What needs to be done: Go through the lines below and retype each one exactly.

※ ※ ※

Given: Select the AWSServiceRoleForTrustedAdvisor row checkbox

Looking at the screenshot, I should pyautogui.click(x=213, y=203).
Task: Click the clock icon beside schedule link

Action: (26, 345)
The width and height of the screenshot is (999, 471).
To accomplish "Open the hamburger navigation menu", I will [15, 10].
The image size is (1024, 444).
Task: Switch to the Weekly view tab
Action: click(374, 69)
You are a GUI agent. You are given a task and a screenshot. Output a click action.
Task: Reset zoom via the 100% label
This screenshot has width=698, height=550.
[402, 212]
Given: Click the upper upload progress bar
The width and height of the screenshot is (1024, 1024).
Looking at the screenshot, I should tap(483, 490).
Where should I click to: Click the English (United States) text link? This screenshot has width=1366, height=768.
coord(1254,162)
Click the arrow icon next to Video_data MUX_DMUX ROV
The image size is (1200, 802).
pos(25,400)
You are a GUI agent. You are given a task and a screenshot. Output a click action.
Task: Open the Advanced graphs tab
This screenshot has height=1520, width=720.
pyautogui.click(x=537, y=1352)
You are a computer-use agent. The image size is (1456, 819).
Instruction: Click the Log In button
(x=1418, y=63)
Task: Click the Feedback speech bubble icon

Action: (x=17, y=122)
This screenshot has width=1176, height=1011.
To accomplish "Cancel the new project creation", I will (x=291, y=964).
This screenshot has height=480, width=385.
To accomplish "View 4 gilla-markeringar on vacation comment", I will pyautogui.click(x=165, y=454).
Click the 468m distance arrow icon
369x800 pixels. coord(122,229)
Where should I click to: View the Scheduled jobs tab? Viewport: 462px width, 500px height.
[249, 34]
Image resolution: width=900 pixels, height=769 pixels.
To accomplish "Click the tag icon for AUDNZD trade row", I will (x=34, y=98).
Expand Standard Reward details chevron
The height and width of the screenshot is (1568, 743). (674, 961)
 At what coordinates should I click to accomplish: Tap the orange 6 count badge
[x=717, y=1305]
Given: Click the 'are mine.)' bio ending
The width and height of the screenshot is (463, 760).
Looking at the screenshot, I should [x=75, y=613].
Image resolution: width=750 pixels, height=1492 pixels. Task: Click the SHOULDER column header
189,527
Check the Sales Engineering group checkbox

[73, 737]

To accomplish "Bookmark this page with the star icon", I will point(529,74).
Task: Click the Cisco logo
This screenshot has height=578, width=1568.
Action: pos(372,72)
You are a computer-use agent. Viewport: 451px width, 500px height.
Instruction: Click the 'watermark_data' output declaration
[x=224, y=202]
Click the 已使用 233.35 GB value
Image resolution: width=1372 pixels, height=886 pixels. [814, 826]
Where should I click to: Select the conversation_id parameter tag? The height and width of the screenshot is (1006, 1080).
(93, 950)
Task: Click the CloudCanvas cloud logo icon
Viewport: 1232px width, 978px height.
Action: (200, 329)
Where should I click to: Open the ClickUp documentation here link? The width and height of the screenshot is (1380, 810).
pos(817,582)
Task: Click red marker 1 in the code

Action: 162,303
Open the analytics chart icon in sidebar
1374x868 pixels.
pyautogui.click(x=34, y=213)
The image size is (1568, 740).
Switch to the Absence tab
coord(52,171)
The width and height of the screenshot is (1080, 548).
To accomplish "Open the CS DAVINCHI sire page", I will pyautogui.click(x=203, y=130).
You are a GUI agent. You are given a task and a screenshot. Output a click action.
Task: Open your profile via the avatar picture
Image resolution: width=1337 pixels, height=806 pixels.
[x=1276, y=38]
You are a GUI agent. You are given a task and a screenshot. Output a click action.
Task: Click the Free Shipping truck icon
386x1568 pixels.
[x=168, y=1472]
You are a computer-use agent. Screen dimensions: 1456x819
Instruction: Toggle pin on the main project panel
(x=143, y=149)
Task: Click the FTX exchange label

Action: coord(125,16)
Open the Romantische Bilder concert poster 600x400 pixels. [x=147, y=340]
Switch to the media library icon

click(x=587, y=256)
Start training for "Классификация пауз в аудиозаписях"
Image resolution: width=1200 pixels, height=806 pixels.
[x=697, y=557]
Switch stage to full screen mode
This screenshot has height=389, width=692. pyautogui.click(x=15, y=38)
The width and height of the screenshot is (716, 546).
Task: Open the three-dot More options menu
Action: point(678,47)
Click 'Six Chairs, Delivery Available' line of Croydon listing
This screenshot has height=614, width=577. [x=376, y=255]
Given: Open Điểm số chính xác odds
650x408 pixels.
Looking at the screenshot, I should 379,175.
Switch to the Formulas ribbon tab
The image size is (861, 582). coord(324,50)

※ ※ ※

Answer to this exercise:
Given: Select the AWSServiceRoleForTrustedAdvisor row checkbox

Looking at the screenshot, I should pyautogui.click(x=213, y=203).
Task: Click the clock icon beside schedule link

Action: (26, 345)
The width and height of the screenshot is (999, 471).
To accomplish "Open the hamburger navigation menu", I will [15, 10].
The image size is (1024, 444).
Task: Switch to the Weekly view tab
Action: click(374, 69)
You are a GUI agent. You are given a task and a screenshot. Output a click action.
Task: Reset zoom via the 100% label
This screenshot has width=698, height=550.
[402, 212]
Given: Click the upper upload progress bar
The width and height of the screenshot is (1024, 1024).
Looking at the screenshot, I should tap(483, 490).
Where should I click to: Click the English (United States) text link? This screenshot has width=1366, height=768.
coord(1254,162)
Click the arrow icon next to Video_data MUX_DMUX ROV
The image size is (1200, 802).
pos(25,400)
You are a GUI agent. You are given a task and a screenshot. Output a click action.
Task: Open the Advanced graphs tab
This screenshot has height=1520, width=720.
pyautogui.click(x=537, y=1352)
You are a computer-use agent. The image size is (1456, 819).
Instruction: Click the Log In button
(x=1418, y=63)
Task: Click the Feedback speech bubble icon

Action: (x=17, y=122)
This screenshot has width=1176, height=1011.
To accomplish "Cancel the new project creation", I will (x=291, y=964).
This screenshot has height=480, width=385.
To accomplish "View 4 gilla-markeringar on vacation comment", I will pyautogui.click(x=165, y=454).
Click the 468m distance arrow icon
369x800 pixels. coord(122,229)
Where should I click to: View the Scheduled jobs tab? Viewport: 462px width, 500px height.
[249, 34]
Image resolution: width=900 pixels, height=769 pixels.
To accomplish "Click the tag icon for AUDNZD trade row", I will (x=34, y=98).
Expand Standard Reward details chevron
The height and width of the screenshot is (1568, 743). (674, 961)
 At what coordinates should I click to accomplish: Tap the orange 6 count badge
[x=717, y=1305]
Given: Click the 'are mine.)' bio ending
The width and height of the screenshot is (463, 760).
Looking at the screenshot, I should [x=75, y=613].
Image resolution: width=750 pixels, height=1492 pixels. Task: Click the SHOULDER column header
189,527
Check the Sales Engineering group checkbox

[73, 737]

To accomplish "Bookmark this page with the star icon", I will point(529,74).
Task: Click the Cisco logo
This screenshot has height=578, width=1568.
Action: pos(372,72)
You are a computer-use agent. Viewport: 451px width, 500px height.
Instruction: Click the 'watermark_data' output declaration
[x=224, y=202]
Click the 已使用 233.35 GB value
Image resolution: width=1372 pixels, height=886 pixels. [814, 826]
Where should I click to: Select the conversation_id parameter tag? The height and width of the screenshot is (1006, 1080).
(93, 950)
Task: Click the CloudCanvas cloud logo icon
Viewport: 1232px width, 978px height.
Action: (200, 329)
Where should I click to: Open the ClickUp documentation here link? The width and height of the screenshot is (1380, 810).
pos(817,582)
Task: Click red marker 1 in the code

Action: 162,303
Open the analytics chart icon in sidebar
1374x868 pixels.
pyautogui.click(x=34, y=213)
The image size is (1568, 740).
Switch to the Absence tab
coord(52,171)
The width and height of the screenshot is (1080, 548).
To accomplish "Open the CS DAVINCHI sire page", I will pyautogui.click(x=203, y=130).
You are a GUI agent. You are given a task and a screenshot. Output a click action.
Task: Open your profile via the avatar picture
Image resolution: width=1337 pixels, height=806 pixels.
[x=1276, y=38]
You are a GUI agent. You are given a task and a screenshot. Output a click action.
Task: Click the Free Shipping truck icon
386x1568 pixels.
[x=168, y=1472]
You are a computer-use agent. Screen dimensions: 1456x819
Instruction: Toggle pin on the main project panel
(x=143, y=149)
Task: Click the FTX exchange label

Action: coord(125,16)
Open the Romantische Bilder concert poster 600x400 pixels. [x=147, y=340]
Switch to the media library icon

click(x=587, y=256)
Start training for "Классификация пауз в аудиозаписях"
Image resolution: width=1200 pixels, height=806 pixels.
[x=697, y=557]
Switch stage to full screen mode
This screenshot has height=389, width=692. pyautogui.click(x=15, y=38)
The width and height of the screenshot is (716, 546).
Task: Open the three-dot More options menu
Action: point(678,47)
Click 'Six Chairs, Delivery Available' line of Croydon listing
This screenshot has height=614, width=577. [x=376, y=255]
Given: Open Điểm số chính xác odds
650x408 pixels.
Looking at the screenshot, I should 379,175.
Switch to the Formulas ribbon tab
The image size is (861, 582). coord(324,50)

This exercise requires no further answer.